Reviews

Judgment Day

A stationmaster who has always followed orders and done his duty is diverted from his post for a split second and causes a disaster. An express thunders through the station and crashes into a goods train, killing eighteen people and injuring many others.

This central incident in Odon von Horvath’s remarkable 1937 play Judgment Day, newly translated by Christopher Hampton, leads to an enquiry, a case of perjury, a murder and the hounding of the stationmaster, Thomas Hudetz, by his own demons as much as the righteous townspeople.

The play was given a stunning Expressionist British premiere by Stephen Daldry at the Old Red Lion 20 years ago, but James Macdonald’s equally fine Almeida production is more measured, more evenly atmospheric and thoroughly hypnotic, as the action revolves slowly – rather as a Donmar revival of David Mamet’s Glengarry Glen Ross did some years back – on Miriam Buether’s wooden platform, a literally terminal interchange.

As Thomas (Joseph Millson) goes about his business switching the signals, checking his watch, the small town comes alive around him in the figures of Sarah Woodward’s gossip, Jack James’ travelling salesman, Laura Donnelly’s pertly attractive landlord’s daughter, Anna, and Thomas’ scowling, much older wife, played bitterly by Suzanne Burden.

The tragedy hinges on a moment of weakness and everything about the psychology of the cover-up, the vengefulness of the townsfolk and the anger of Anna’s butcher boyfriend (Daniel Hawksford) rings horribly true. There’s a particularly good scene between Thomas’ brother-in-law, the chemist (David Annen), and Woodward’s viperish gossip, that shows how what actually happened can be inflated in malicious second-hand reporting.

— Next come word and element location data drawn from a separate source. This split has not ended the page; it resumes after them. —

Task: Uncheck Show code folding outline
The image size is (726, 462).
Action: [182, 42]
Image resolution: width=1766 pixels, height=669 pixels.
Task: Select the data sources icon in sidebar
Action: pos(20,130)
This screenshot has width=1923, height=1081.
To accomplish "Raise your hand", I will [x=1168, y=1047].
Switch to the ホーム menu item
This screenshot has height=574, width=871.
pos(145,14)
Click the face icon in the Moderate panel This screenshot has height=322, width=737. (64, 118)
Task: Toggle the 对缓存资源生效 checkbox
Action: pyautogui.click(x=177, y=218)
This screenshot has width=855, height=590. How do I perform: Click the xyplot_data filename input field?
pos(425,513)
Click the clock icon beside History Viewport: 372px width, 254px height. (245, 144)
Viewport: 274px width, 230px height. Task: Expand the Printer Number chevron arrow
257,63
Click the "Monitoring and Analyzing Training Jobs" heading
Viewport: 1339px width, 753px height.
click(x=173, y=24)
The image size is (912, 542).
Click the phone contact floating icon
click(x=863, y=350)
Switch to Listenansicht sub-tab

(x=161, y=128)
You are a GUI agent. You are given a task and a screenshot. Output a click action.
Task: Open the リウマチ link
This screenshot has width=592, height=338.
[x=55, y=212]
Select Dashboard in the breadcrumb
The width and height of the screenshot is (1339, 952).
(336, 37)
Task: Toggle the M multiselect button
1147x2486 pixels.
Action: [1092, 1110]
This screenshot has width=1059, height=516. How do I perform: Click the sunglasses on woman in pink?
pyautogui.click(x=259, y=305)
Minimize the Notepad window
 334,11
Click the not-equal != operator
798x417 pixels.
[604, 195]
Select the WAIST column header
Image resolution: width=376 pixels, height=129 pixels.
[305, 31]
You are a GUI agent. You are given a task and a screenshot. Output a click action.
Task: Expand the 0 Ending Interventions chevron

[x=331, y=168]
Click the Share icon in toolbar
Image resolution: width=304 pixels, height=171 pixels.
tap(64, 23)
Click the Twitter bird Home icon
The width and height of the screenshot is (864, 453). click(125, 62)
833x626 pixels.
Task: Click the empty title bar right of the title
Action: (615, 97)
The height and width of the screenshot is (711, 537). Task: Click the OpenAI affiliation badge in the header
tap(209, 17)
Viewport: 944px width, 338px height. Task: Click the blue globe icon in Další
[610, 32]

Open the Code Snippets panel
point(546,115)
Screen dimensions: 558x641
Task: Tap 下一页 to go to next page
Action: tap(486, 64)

Macdonald marshals the cast – boosted by supernumeraries – in a relentless grip of tension, so that the final scenes of ghost-like apparitions and dead of night encounters follow without any jolts or jumps. The moving platform is backed off by a semi-circular wooden wall and the separate locations of the tavern, the viaduct, the chemist’s shop and domestic interiors are simply, and sculpturally, evoked.

It’s a wonderful restoration of a great play and fully vindicates Hampton’s persistent advocacy of Horvath over the years, both on stage and in print. The rush of the trains, and the sense of both physical and moral danger throughout, is brilliantly sustained in Neil Austin’s amazing lighting and Christopher Shutt’s expertly chilling soundtrack.